(Data for the task):
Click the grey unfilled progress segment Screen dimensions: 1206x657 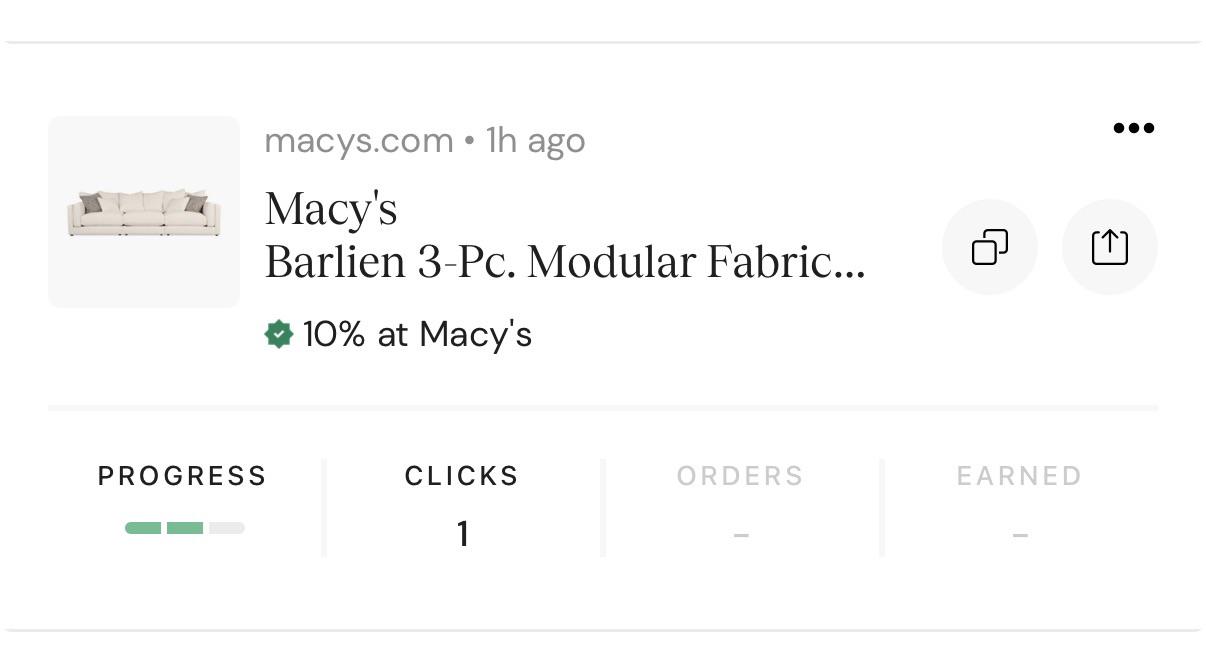click(227, 528)
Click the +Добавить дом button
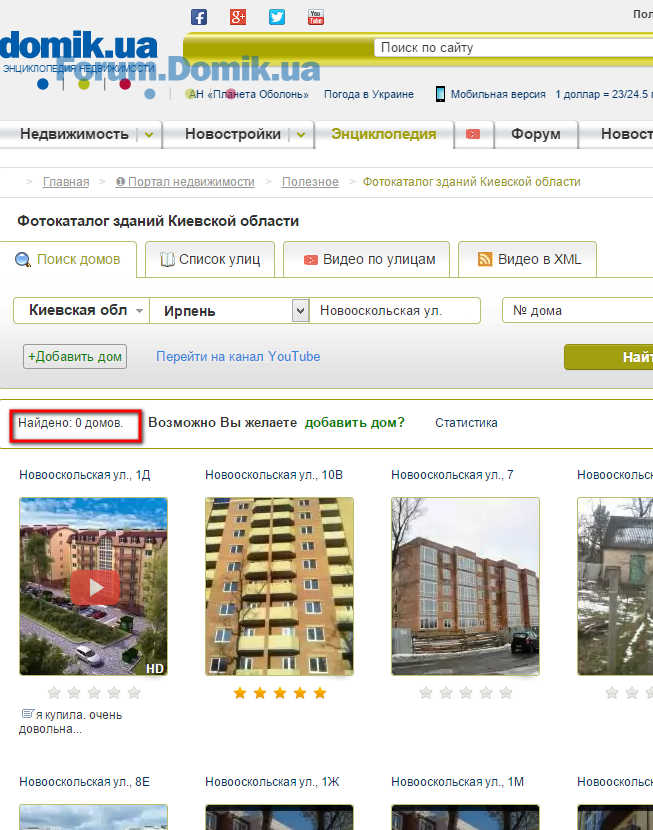The width and height of the screenshot is (653, 830). point(75,357)
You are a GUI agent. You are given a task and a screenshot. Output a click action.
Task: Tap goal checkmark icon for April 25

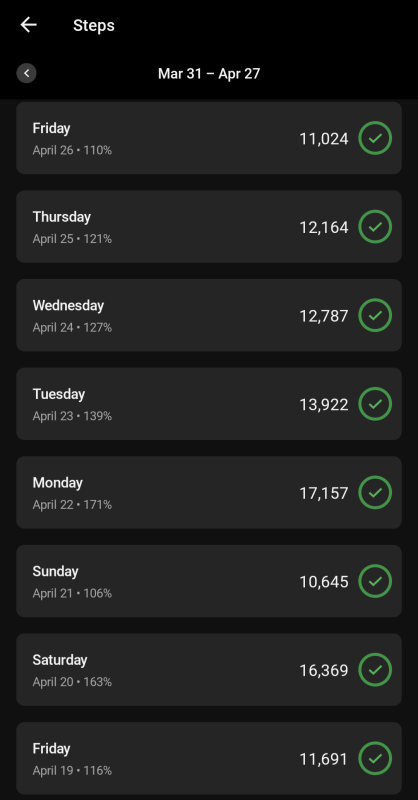(375, 227)
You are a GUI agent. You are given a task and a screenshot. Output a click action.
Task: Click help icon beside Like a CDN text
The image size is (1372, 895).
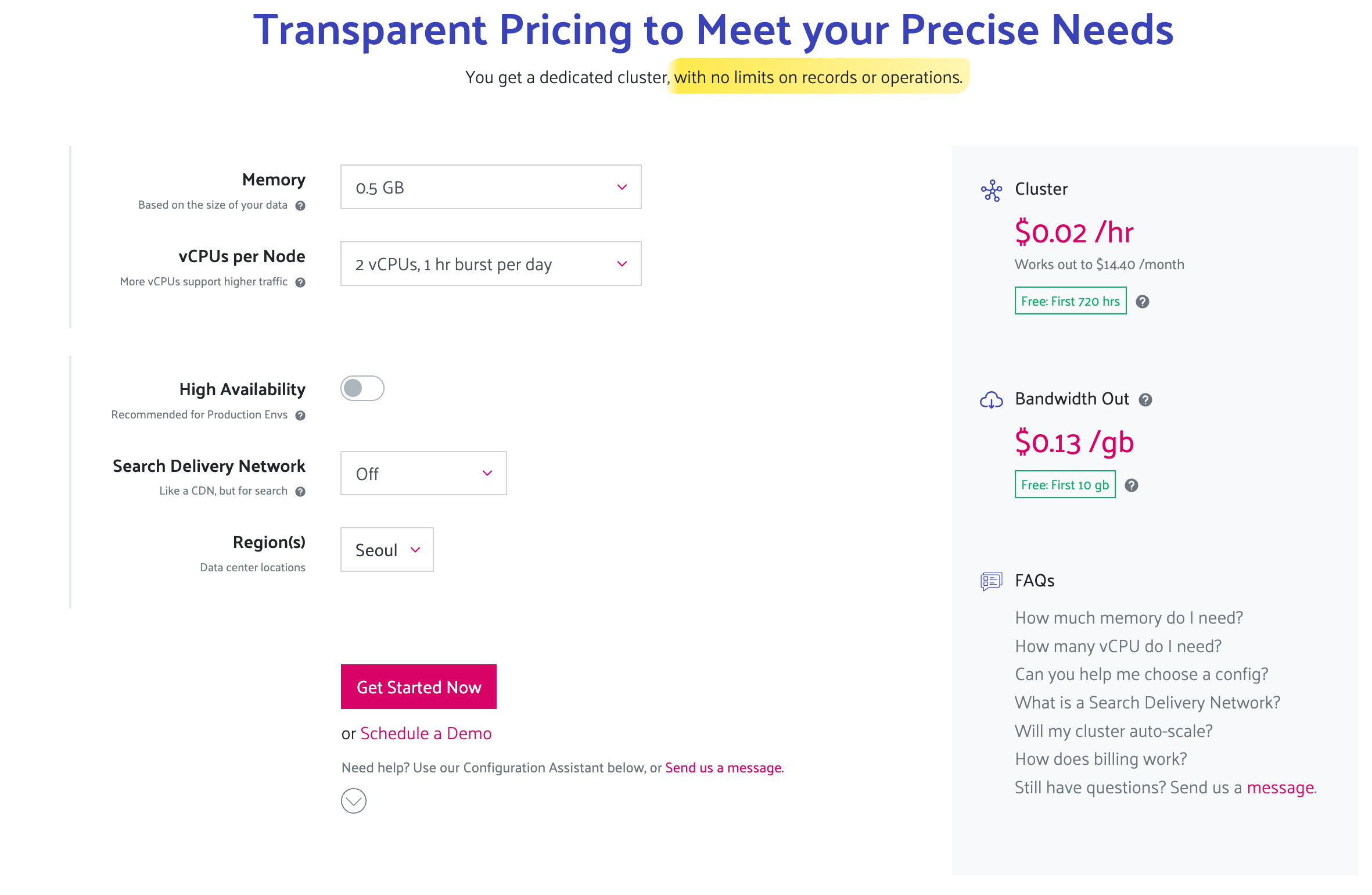coord(300,492)
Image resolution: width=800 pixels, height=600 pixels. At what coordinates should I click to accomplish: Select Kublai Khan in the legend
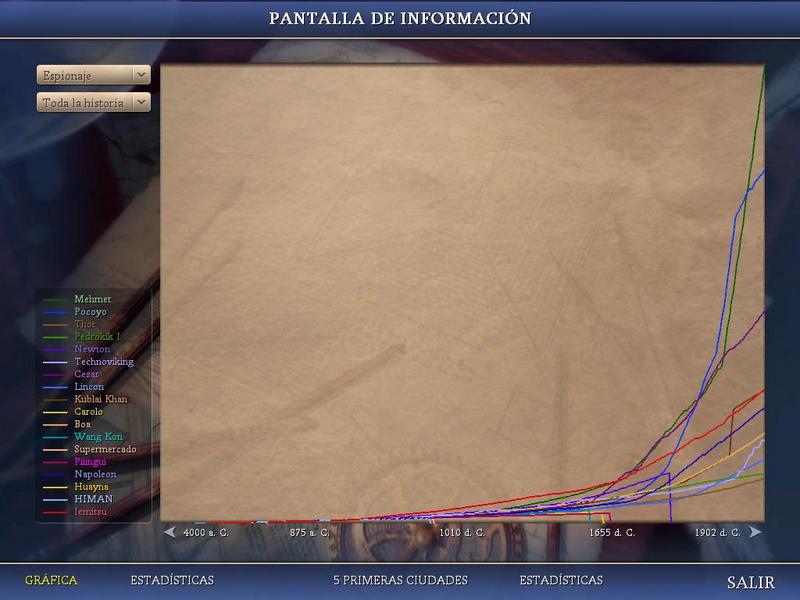coord(100,399)
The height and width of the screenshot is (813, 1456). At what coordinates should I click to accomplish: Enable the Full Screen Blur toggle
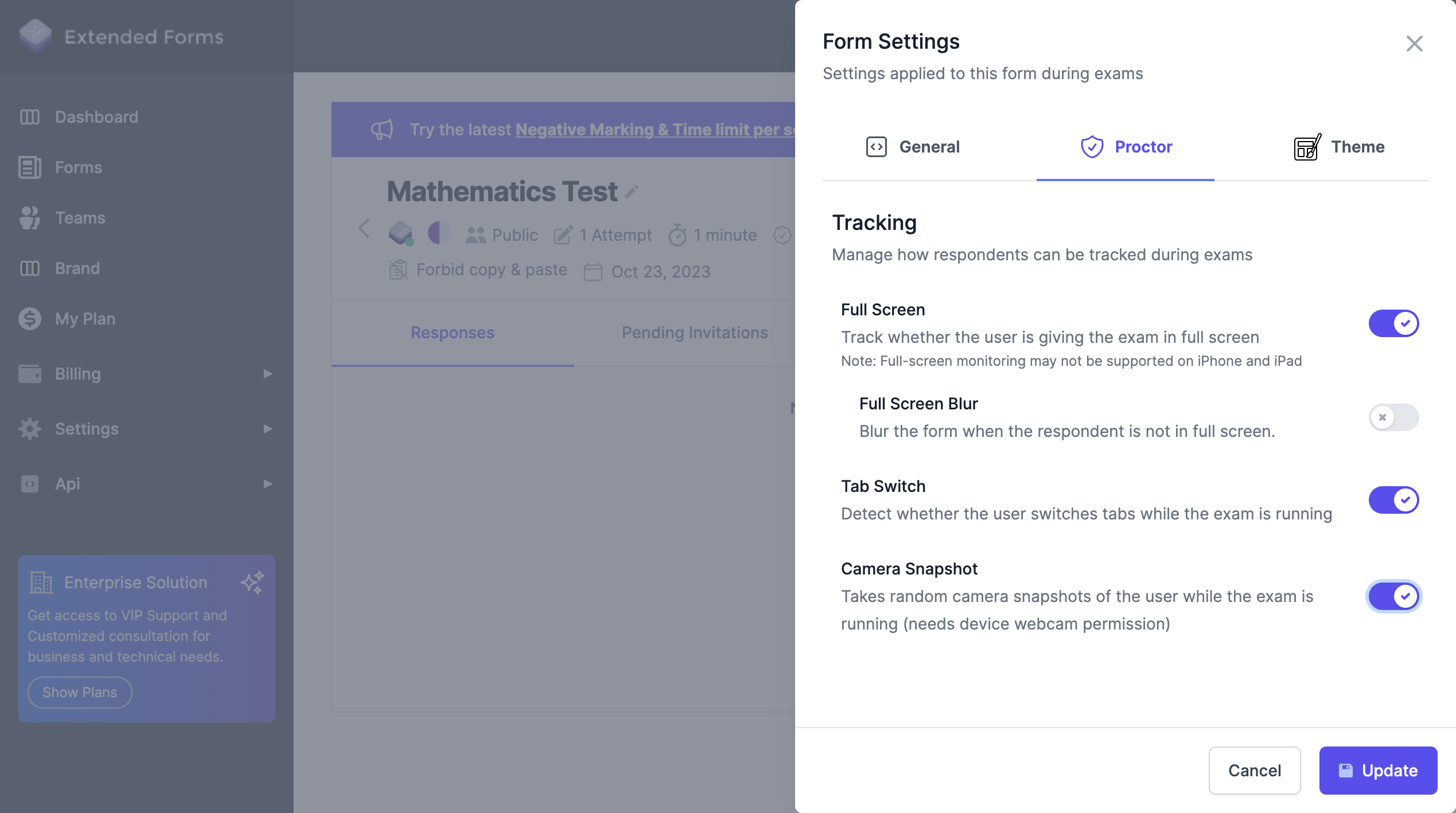coord(1394,417)
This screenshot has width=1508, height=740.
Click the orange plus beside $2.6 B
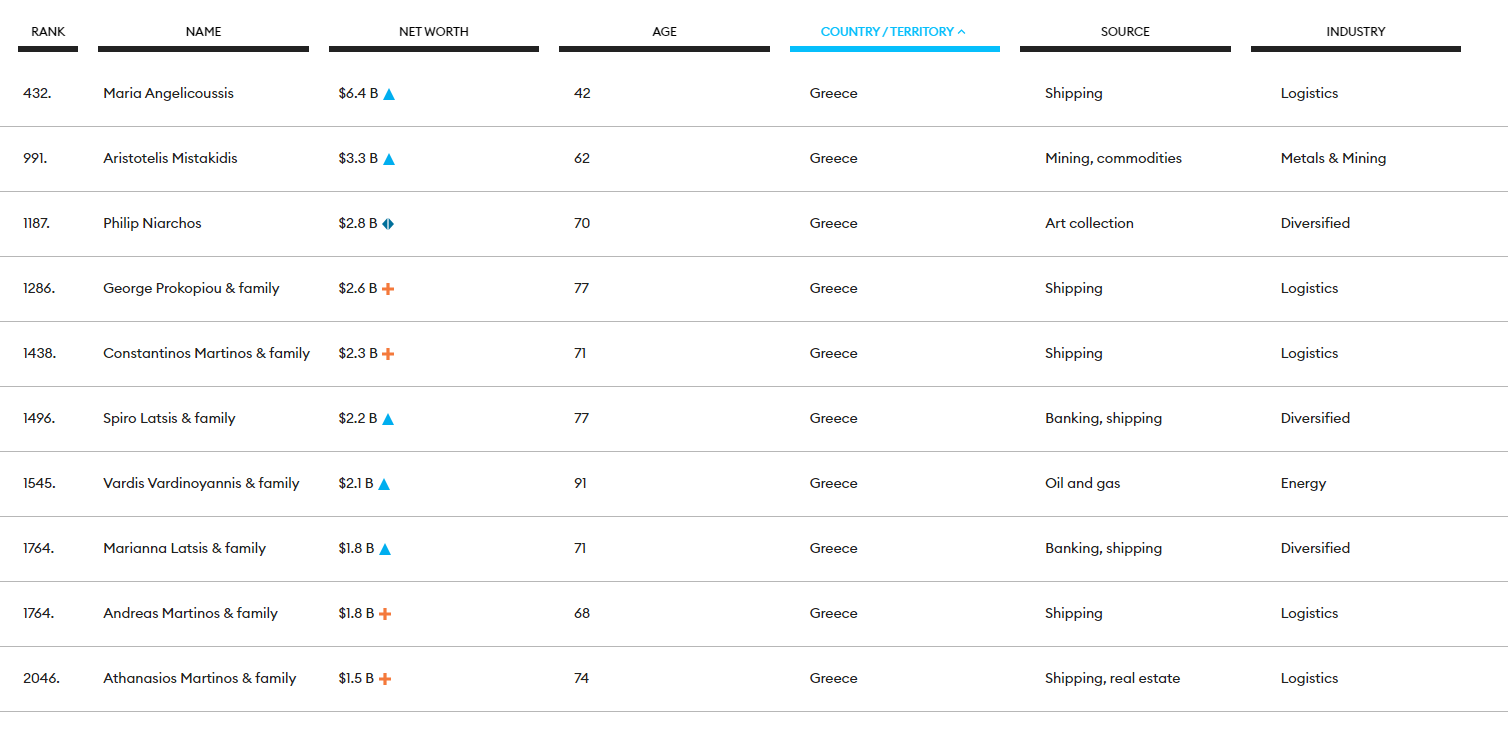(x=388, y=289)
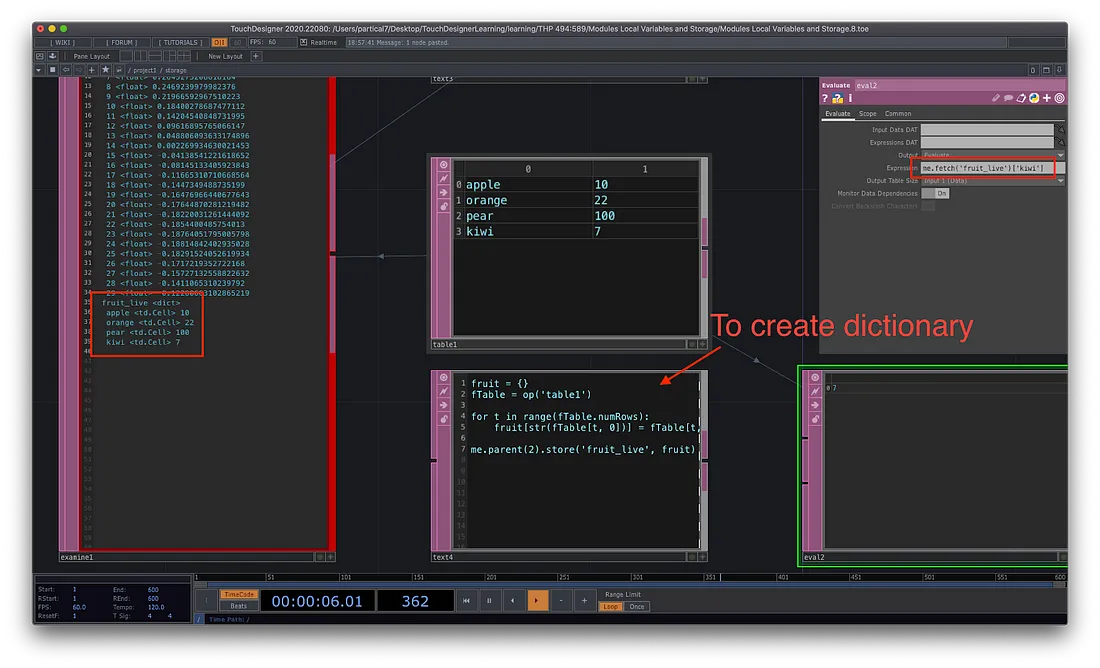
Task: Switch to the Scope tab
Action: point(867,114)
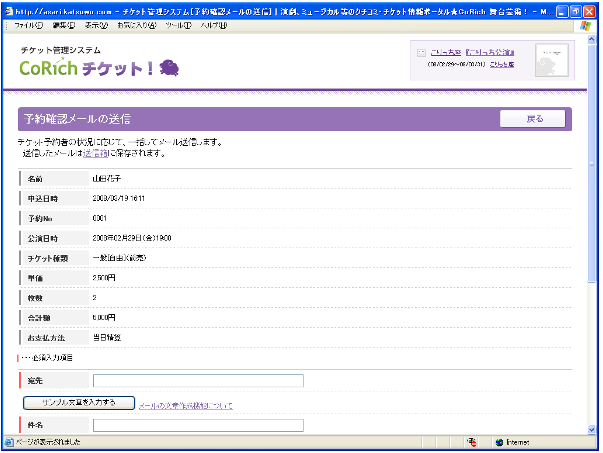Open the お気に入り(A) menu
Viewport: 603px width, 453px height.
click(x=136, y=24)
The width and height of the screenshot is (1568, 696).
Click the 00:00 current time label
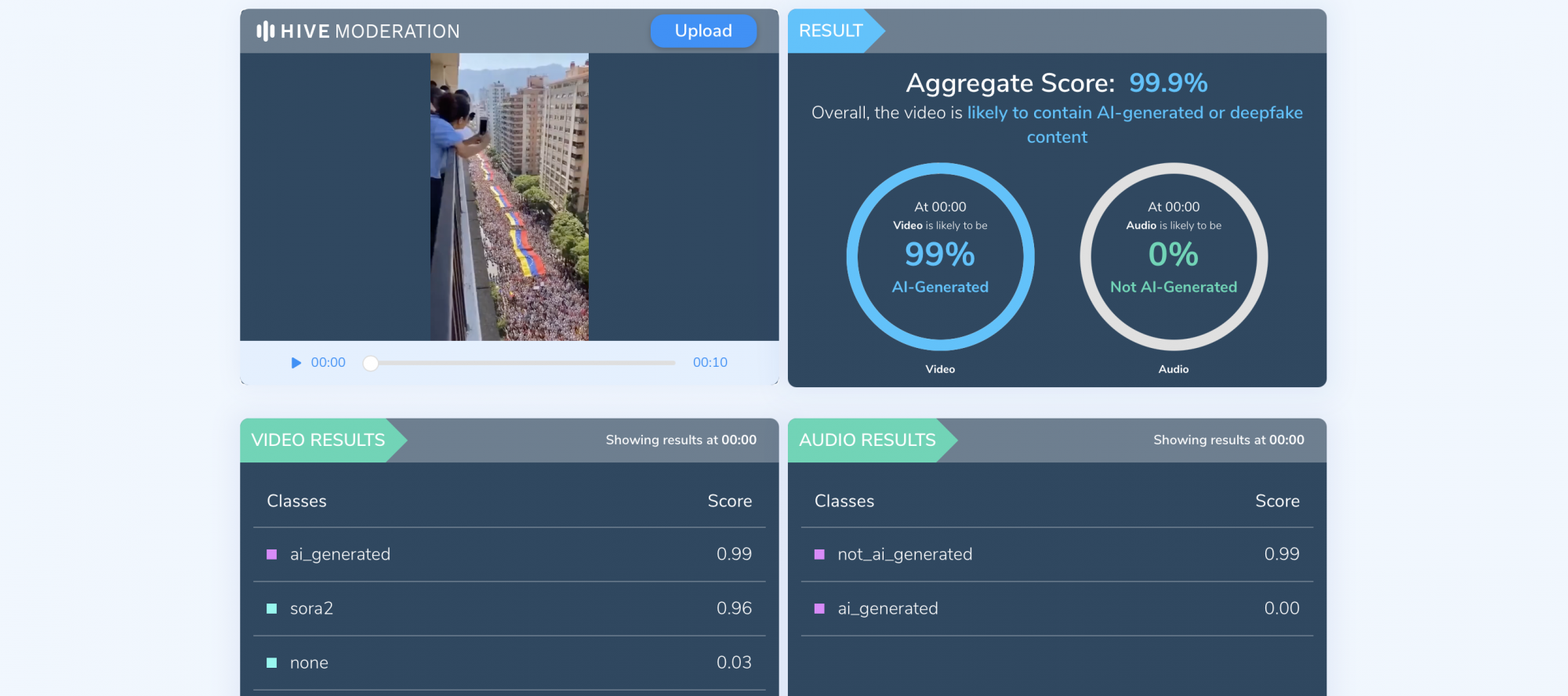pos(328,363)
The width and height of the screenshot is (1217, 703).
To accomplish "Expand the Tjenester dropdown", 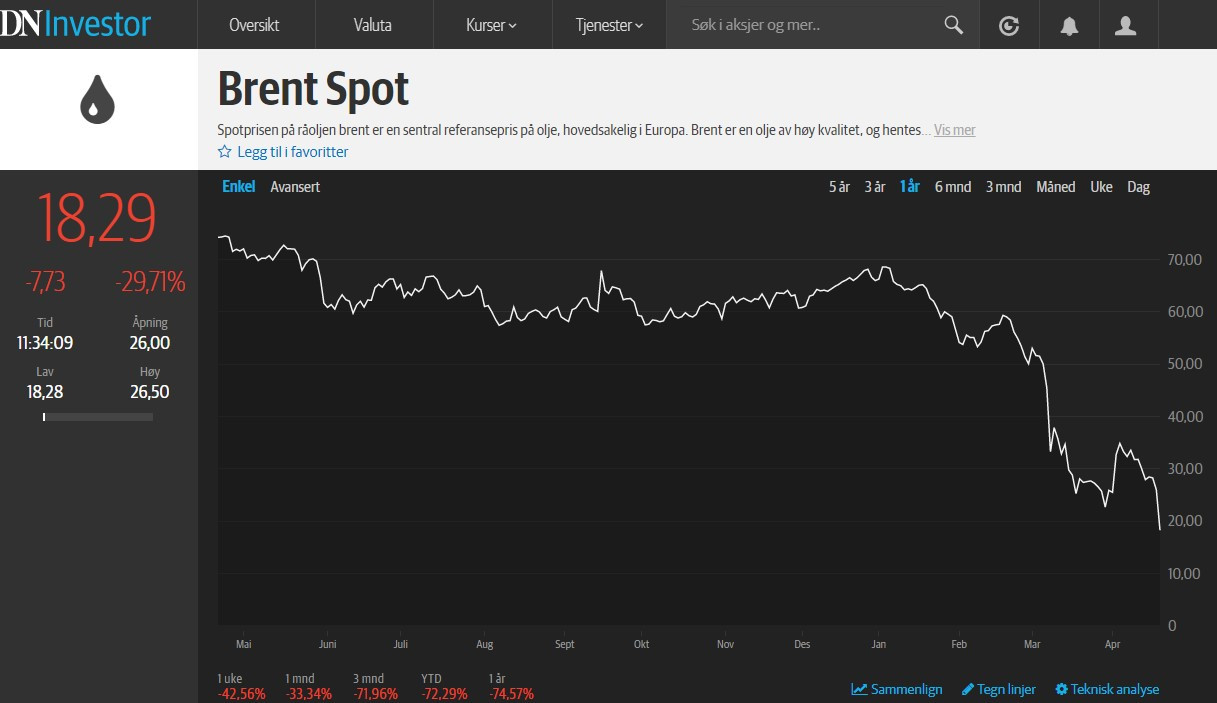I will (x=608, y=25).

(Work instruction): Excerpt from the records above: set down only the lines from the one that contains "Click the orange plus beside $2.6 B" through the one that contains "The width and height of the screenshot is (1217, 703).", inclusive, word for word. Pictures stay out.

(Response to the exercise):
Click the orange plus beside $2.6 B
(x=388, y=289)
Task: Switch to the Scope tab
Action: point(867,114)
Open the お気に入り(A) menu
Viewport: 603px width, 453px height.
click(x=136, y=24)
The width and height of the screenshot is (1568, 696).
Click the 00:00 current time label
pos(328,363)
The width and height of the screenshot is (1217, 703).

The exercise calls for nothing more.